Speaking of Tinnion, the disposed captain (I decided that I’m captain again after relinquishing the armband a couple of months ago) was playing through the pain barrier and giving his all after initially missing the kick-off because he was on the phone at the side of the pitch. That’s the kind of commitment we showed tonight.

Stevie G continued where he left off and was all action in the midfield trenches. TFK will surely be looking to sign the balding 22-year old on a permanent basis after another powerhouse display. Beside him Ledge and the bhoy were assured with their passing and looked to support Juhniallio, our mouthy lone striker.

Juhniallio himself gave an exhibition in how not to finish in the first half, perhaps only matched by the rarely mentioned night when Farmer brought a skank back to Tinnion’s gaff and pulled a floppy. However, it was clear that Juhy was making excellent runs and holding up the ball intelligently and goals were definitely on the agenda in the second half if we kept getting the ball to him.

Half time came and then passed as it invariably does. As usual, we spoke about keeping up the workrate and not giving anything away cheaply. We promptly conceded an equaliser straight from the kick-off. I haven’t mentioned the returning Jugs yet. He was composure personified at the back in the first half before doing a turn up front at the start of the second half and it was the ginger pervert who quickly restored TFK’s lead.

Bandage, alert as ever, like a rapist eyeing up potential targets on the last Nitelink bus home, was sharply off his line to intercept a dangerous cross before launching a long throw up to Jugs. Realising he was one versus one with the last defender, Jugs, who shit on the bathroom floor of a bird’s house before, flicked the ball over the advancing defender’s head with one waft of his trusty left foot before firing off a shot that was repelled by the 'keeper. However, Jugs was quickest to react forcing the rebound home neatly with his right shin.

The key moment was then to follow, with Bandage confirming his status as one of the best 'keepers in European midweek astro league football. TFK’s defence was ripped apart for once after a slick passing move and the opposition striker approached for a one versus one in the inside left position. Bandage stood proud, tall and erect unlike the rarely mentioned night when Farmer brought a skank back to Tinnion’s gaff and pulled a floppy. Staying big, which comes naturally to the burly netminder, Bandage emphatically won the battle of wills with the striker and brought off a superb and critical save. If I do say so myself.

The rest of the side responded immediately and forged forward, with Juhniallio getting the goal his display deserved when lashing in a well struck effort from 20 yards. The opposition defence was now frazzled and all over the place, like Katy French in Kieran ‘Wolf’ Ducie’s gaff on that fateful night last winter, and it was the brash sometimes China resident that cracked home a to make it 4-1.

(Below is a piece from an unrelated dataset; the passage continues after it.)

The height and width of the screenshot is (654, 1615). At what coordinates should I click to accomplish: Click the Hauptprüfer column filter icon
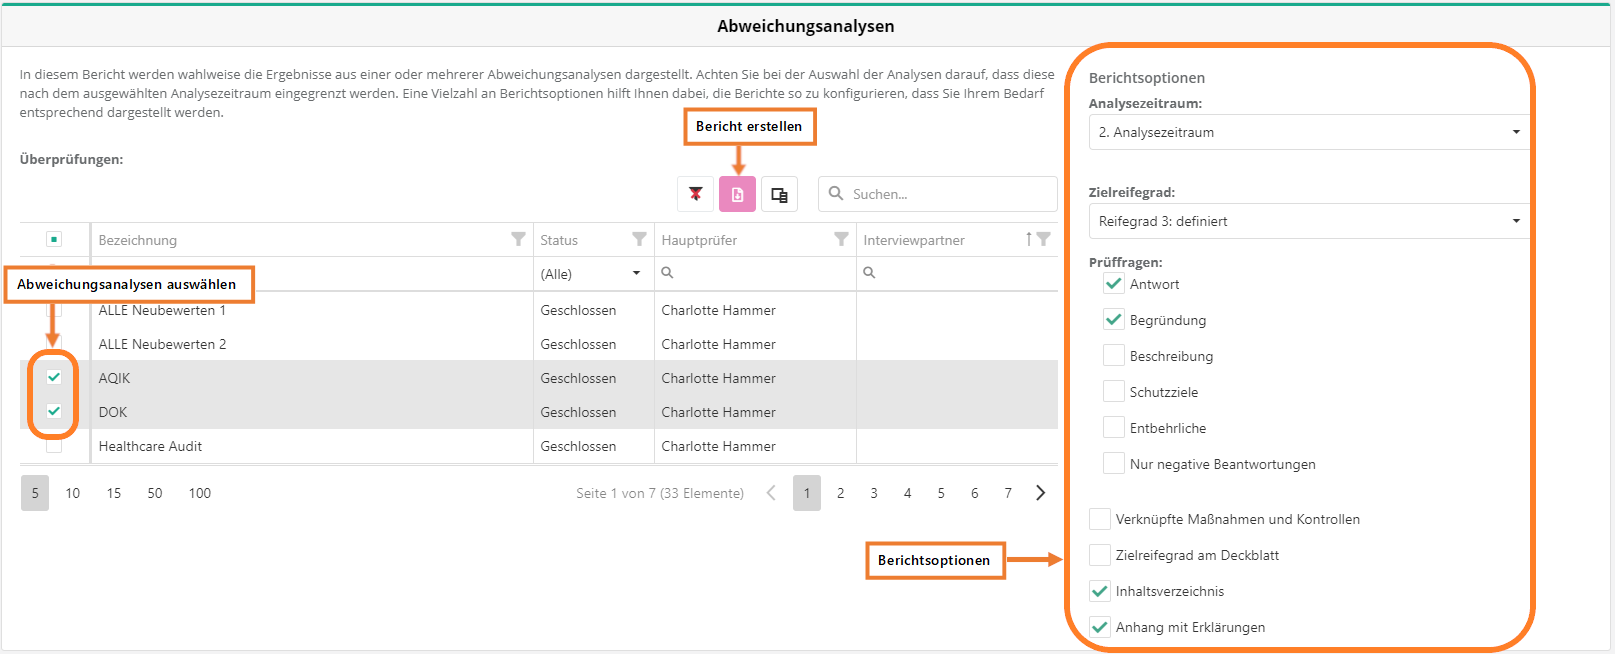click(841, 239)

With a side containing 4 Wexford men, the inevitable collapse followed before the final whistle but TFK held on record a priceless 4-3 victory that takes us above tonight’s opposition in the league table. The only downside to tonight’s victory was Stevie G retiring late on with what looked like a badly dislocated finger. I was quickly off my line to make the diagnosis and I reckon he’ll have to go at least 3 weeks without fingering any birds with his right hand.